BRIEF ▸ Find every line below that contains the word "Open", matching its case exactly, and copy each of those lines.

DATASET ENTRIES ▸
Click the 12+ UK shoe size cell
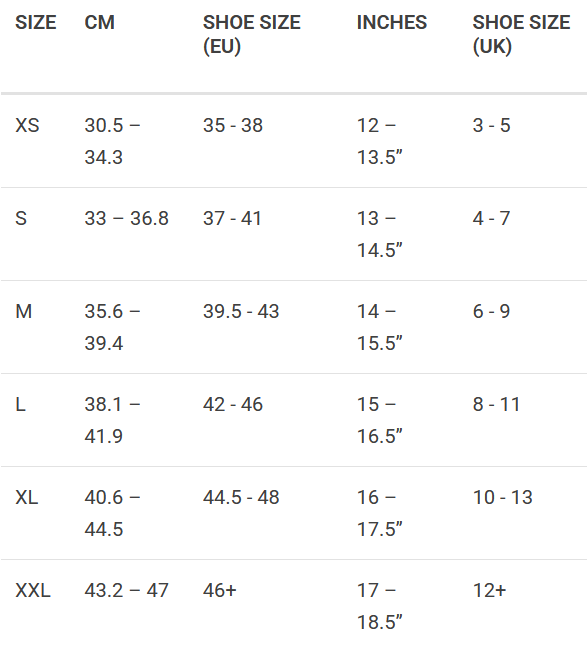This screenshot has height=647, width=587. 489,590
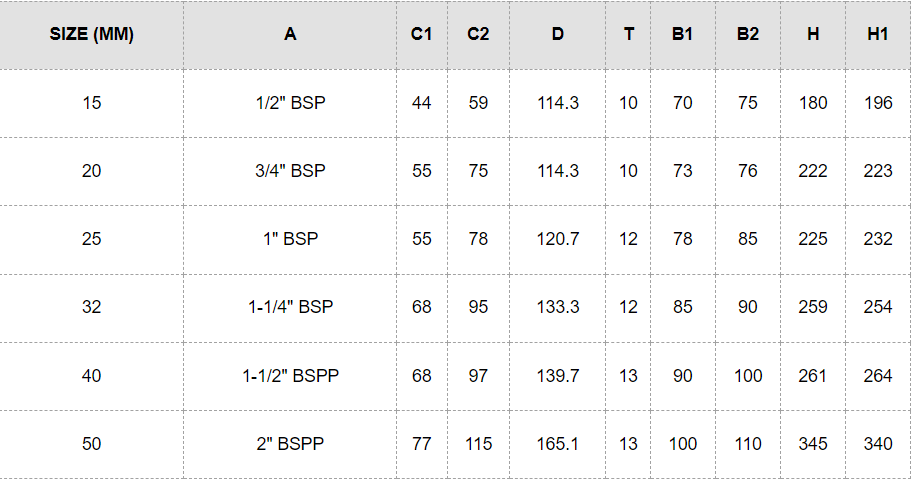
Task: Click the H value 345
Action: tap(813, 444)

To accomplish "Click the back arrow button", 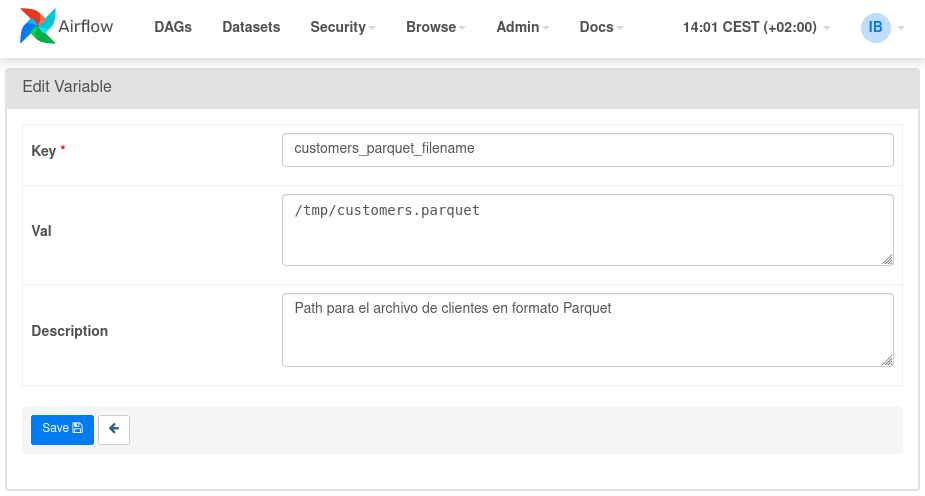I will click(x=114, y=429).
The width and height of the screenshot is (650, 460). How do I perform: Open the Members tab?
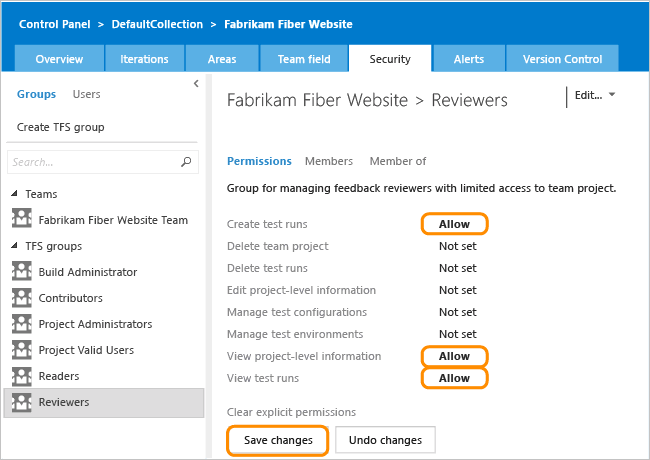click(329, 161)
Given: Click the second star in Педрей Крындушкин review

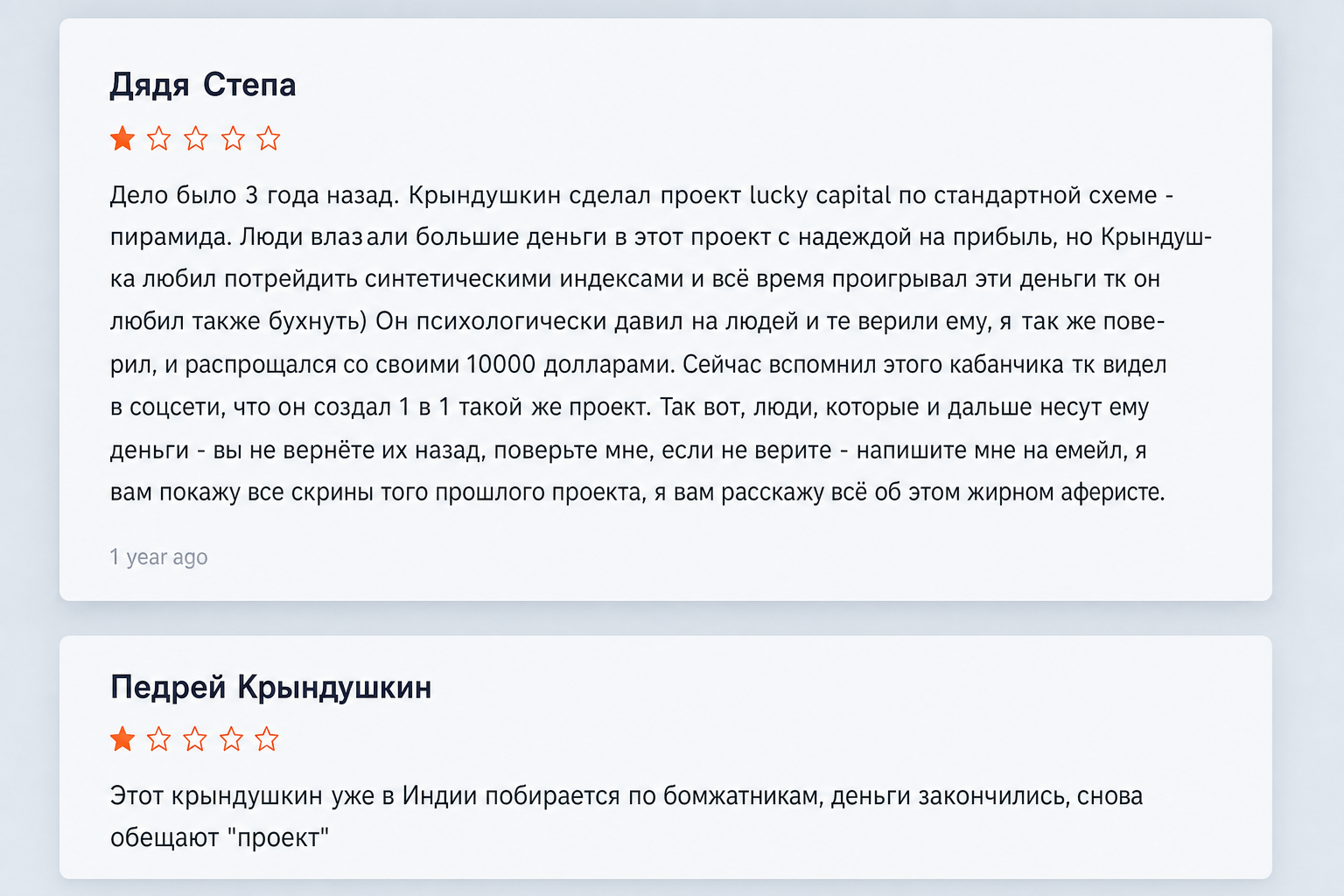Looking at the screenshot, I should tap(159, 739).

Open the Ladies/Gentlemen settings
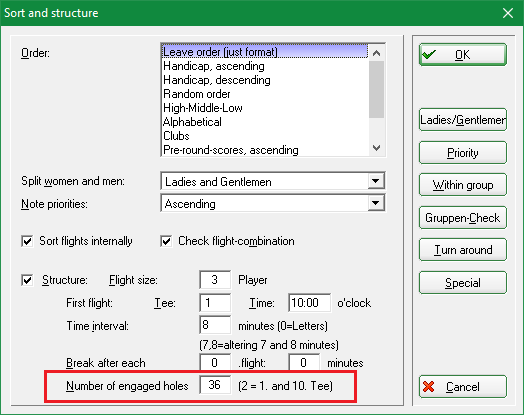click(463, 120)
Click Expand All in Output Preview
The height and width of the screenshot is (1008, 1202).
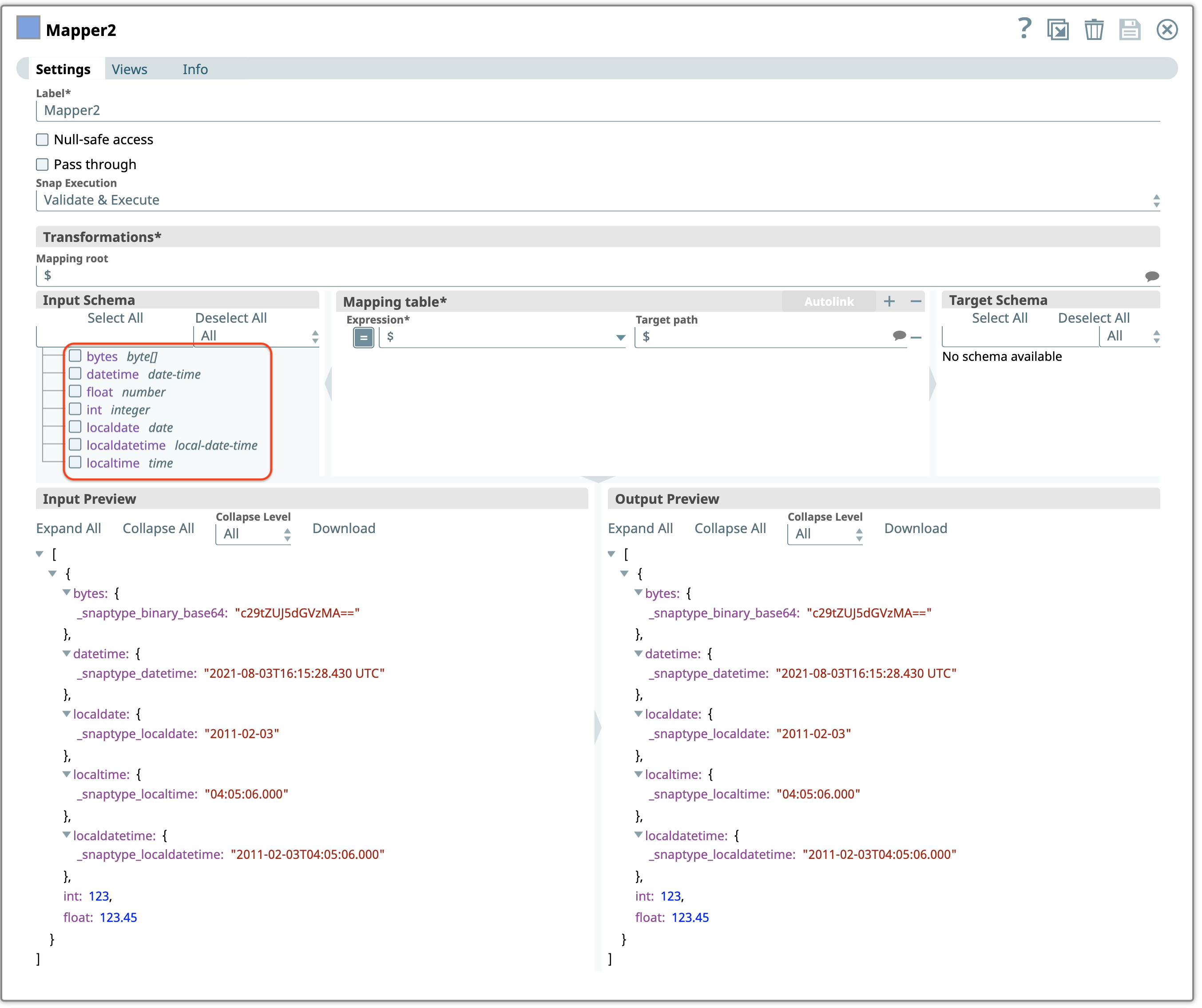(640, 529)
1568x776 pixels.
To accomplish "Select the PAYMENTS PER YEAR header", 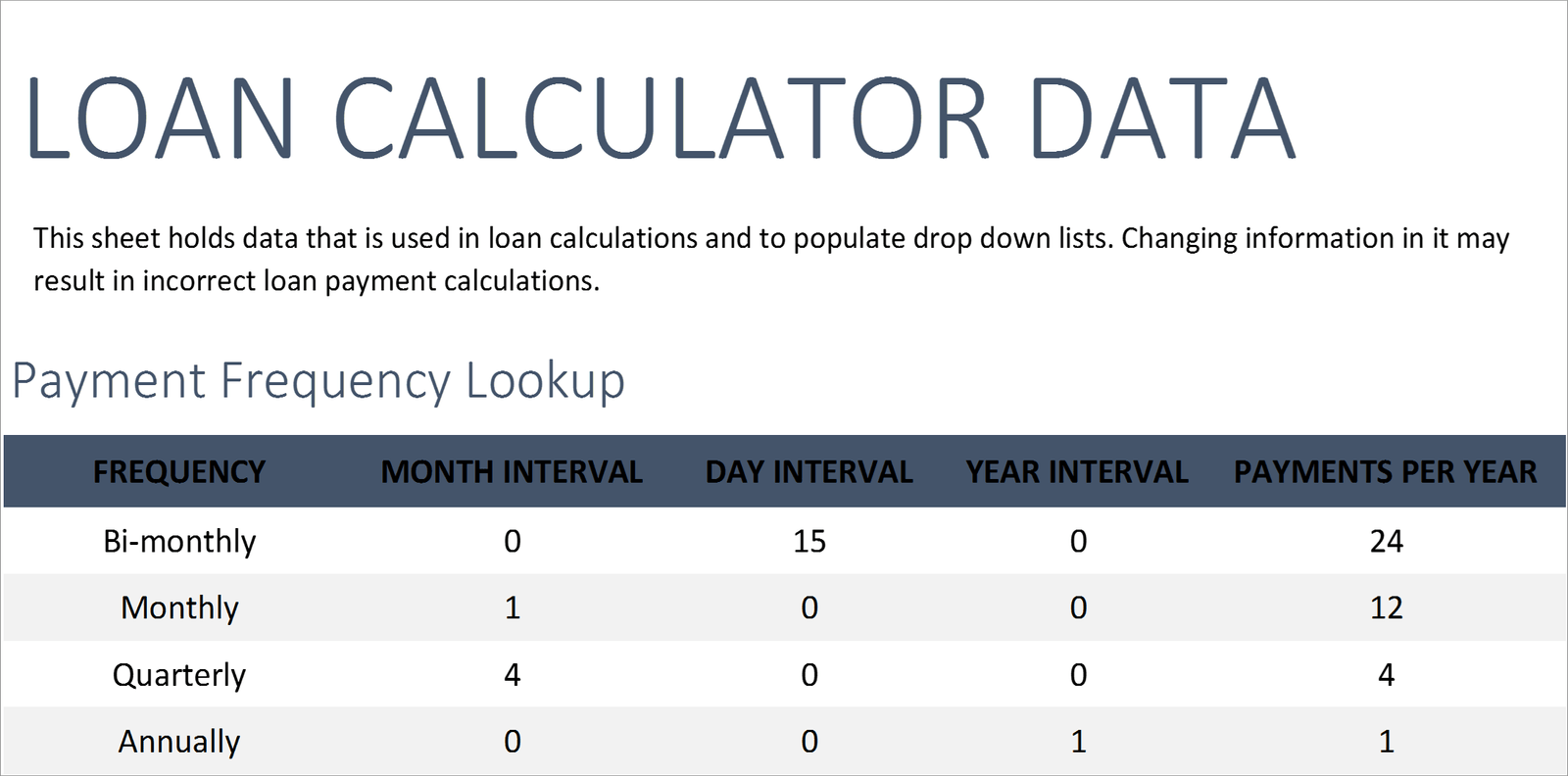I will pos(1386,472).
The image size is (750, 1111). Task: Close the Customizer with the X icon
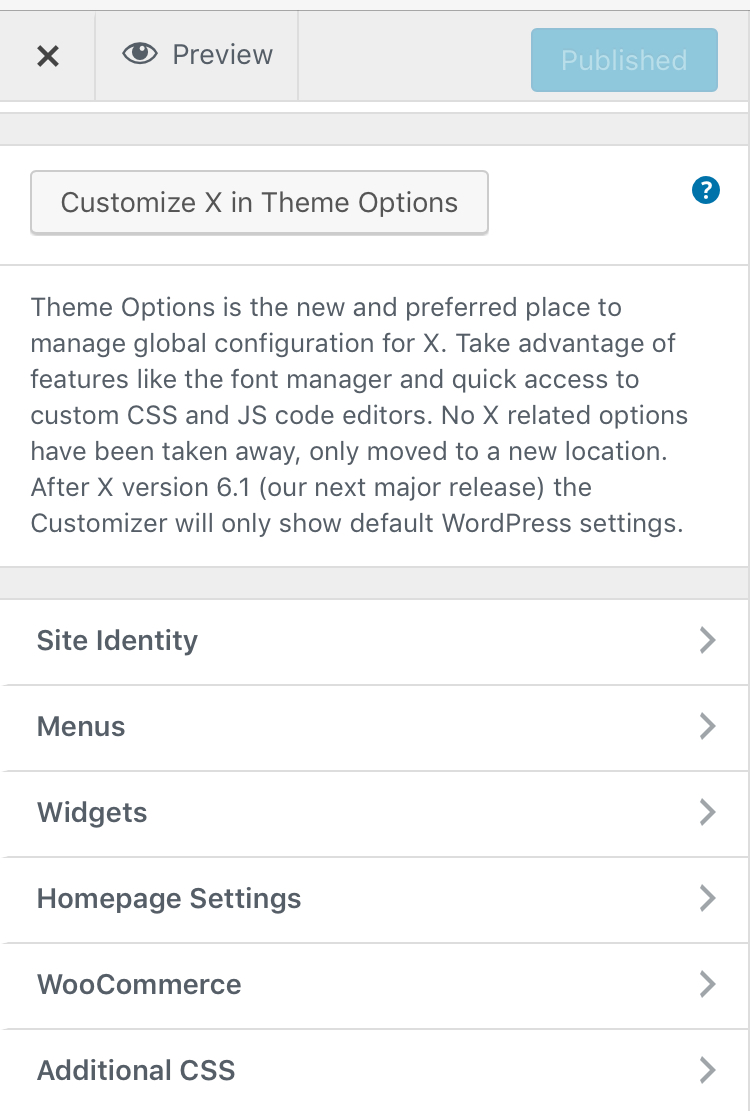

TASK ANSWER ▸
The width and height of the screenshot is (650, 460). How do I perform: Open the Members tab?
Open the Ladies/Gentlemen settings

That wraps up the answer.